あんな短時間でこれほどの足止めを用意した高嶺に脱帽しながら少しだけ冷や汗を流す。確かにこれなら90分後には『ファウード』は何もできずに魔界へ帰るだろう。そう、俺たちと一緒に。
「どうする? このままだと俺たち、『ファウード』と一緒に魔界に行っちゃうけど」
「その前にリオウが外へ飛ばしてくれるでしょ。こんなところで魔界に帰っちゃったら戦いから脱落しちゃうだろうし」
それもそうか。リオウを含め、ここにいる大半の奴らは魔界の王を決める戦いで勝つために『ファウード』
を手に入れようとした。しかし、『ファウード』と道連れになるのなら意味がない。そうなればリオウも『ファウード』を捨てるだろう。
「……でも、そう上手くはいかないみたい」
「は?」
サイはモニターを見上げながらため息交じりに言葉を漏らす。まさかと思いながらモニターを見ていると『ファウード』が海面に顔を出したところだった。そのままクロールやバタフライをして優雅に泳ぎ始める。
「この巨体で……泳げるのか……」
「そうみたい。残念だけどキヨマロの作戦は失敗だね。それに――」
『聞こえるか! ガッシュとそのパートナーよ!』
サイの言葉を遮るようにリオウが高嶺たちに話しかける。モニターも泳ぐ『ファウード』を見て驚愕している彼らを映した。

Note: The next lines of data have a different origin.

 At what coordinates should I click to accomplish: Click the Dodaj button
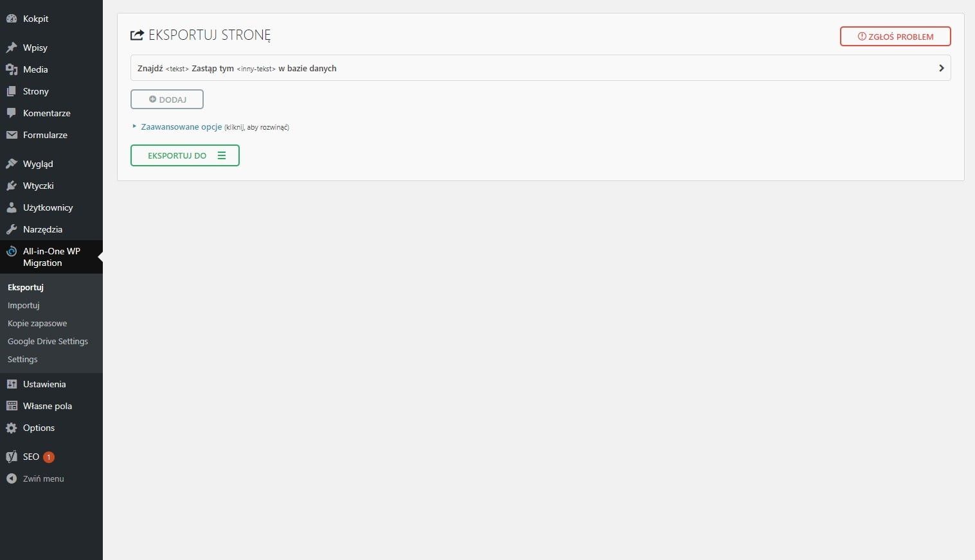pyautogui.click(x=167, y=100)
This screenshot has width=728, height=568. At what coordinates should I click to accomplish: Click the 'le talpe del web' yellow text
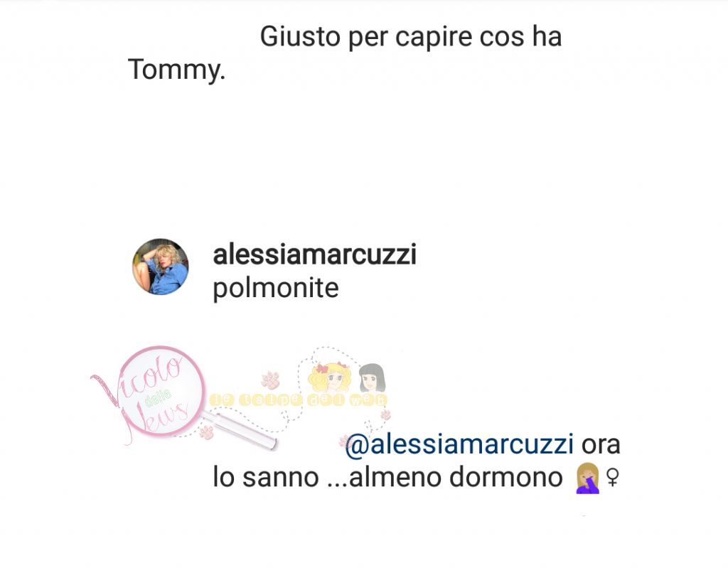pos(298,400)
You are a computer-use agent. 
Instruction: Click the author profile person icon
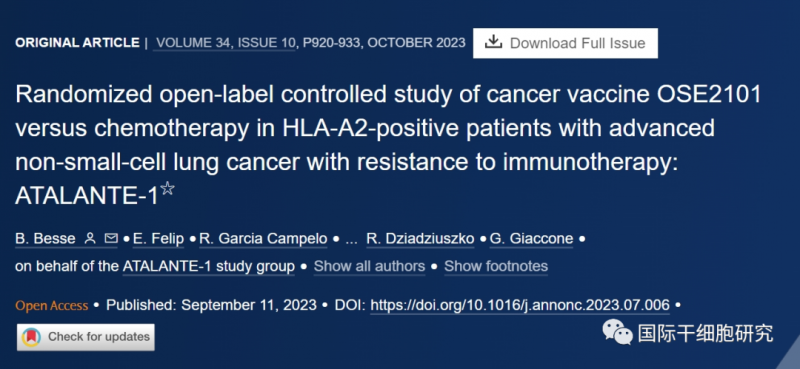(x=90, y=238)
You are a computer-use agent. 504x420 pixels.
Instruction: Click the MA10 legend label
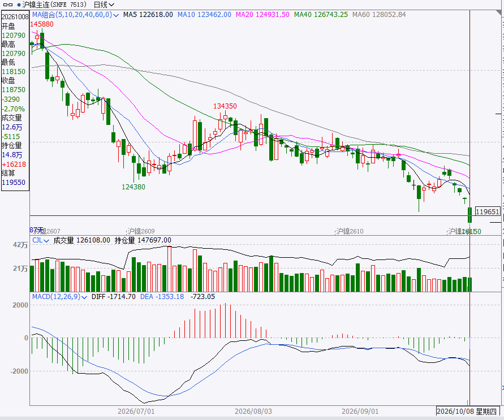204,15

『ふざけたことを仕掛けやがって! ガッシュという魔物は日本で行動していた魔物だったな!? ならば、『ファウード』の目標を日本にする! その国を一番に滅ぼしてやる!!』
「へぇ?」
「ッ……」
リオウがそう宣言した瞬間、俺にかかる負荷が大きくなる。もちろん、その正体は俺の隣で魔力を爆発させたサイだ。慌てて『サジオ』の出力を上げた。
日本を狙うということは雪ノ下や由比ヶ浜も危険な目に遭うということになる。それがサイの逆鱗に触れたのだろう。他の奴らもサイの威圧に驚き、一斉にこちらを振り返った。

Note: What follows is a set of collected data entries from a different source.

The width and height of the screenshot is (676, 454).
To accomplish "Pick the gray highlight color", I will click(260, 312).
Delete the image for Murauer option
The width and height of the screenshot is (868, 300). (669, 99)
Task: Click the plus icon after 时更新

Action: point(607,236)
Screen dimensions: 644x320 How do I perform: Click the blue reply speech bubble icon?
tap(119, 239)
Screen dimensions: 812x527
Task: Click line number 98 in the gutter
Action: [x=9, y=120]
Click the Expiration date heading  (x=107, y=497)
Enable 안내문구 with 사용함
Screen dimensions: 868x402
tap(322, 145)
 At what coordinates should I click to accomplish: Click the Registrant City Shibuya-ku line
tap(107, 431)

『ここから日本まで約1時間で着く。お前が本当に『ファウード』を魔界に帰す装置をセットできたとしても滅ぼす時間は十分にある! オレ様にたてついたらどうなるか、一番わかりやすい形で後悔させてやる!』
リオウはそう告げるとモニターに映る高嶺たちが顔を青くした。移動に1時間かかったとしても魔界に帰るまでに30分ほどある。『ファウード』ならビームが使えずとも陸地を歩くだけで被害が出るだろう。
『ゆけぇ、『ファウード』よ! 日本を滅ぼすぞ!』
そう言って通信を切るリオウ。それとほぼ同時にサイの威圧が消える。いや、外に漏らすのを止めたのだろう。そして、モニターに背中を見せた。
「ハチマン、そろそろ準備しよっか」
「……ああ」
心臓が潰されそうで返事をするのが遅れる。それでサイの後についていき、魔本を握りしめた。高峰の作戦が失敗した今、俺たちがどうにかしなければならない。そのためには準備が必要なのだが、可能であればリオウをコントロールルームから追い出したいところだ。
「追い出す方法とか考えてるのか?」
「ううん。でも、リオウがこのまま『ファウード』を魔界に帰す装置を放っておくとは思えないからどこかのタイミングで部屋から出るんじゃないかな」
『追い出せなくも最悪いいし』とサイはさほど気にした様子もなく、『ファウード』のコントロールルームへ繋がる廊下を歩く。確かに追い出せたら戦いが楽になるだけで必須ではない。きっと、今のサイならリオウ相手でも勝算はある。
「ザルチムはどうする? 魔力感知持ってるだろ」
「ハイル、よろしく」
「はーい!」
俺の質問に対してサイはハイルに丸投げした。ハイル自身も頼られたことが嬉しかったのか、楽しそうに返事をしながら上からバサバサと翼を羽ばたかせて降りてくる。お前、いつからついてきていたの? ちょっとビックリしちゃったけど。
「じゃあ、ハチマン。殺ろうか」
「……ああ」
まだ何も準備ができていないのにサイはまるですでに勝ったように笑いながら俺を見上げる。それに対してオレは曖昧に頷くことしかできなかった。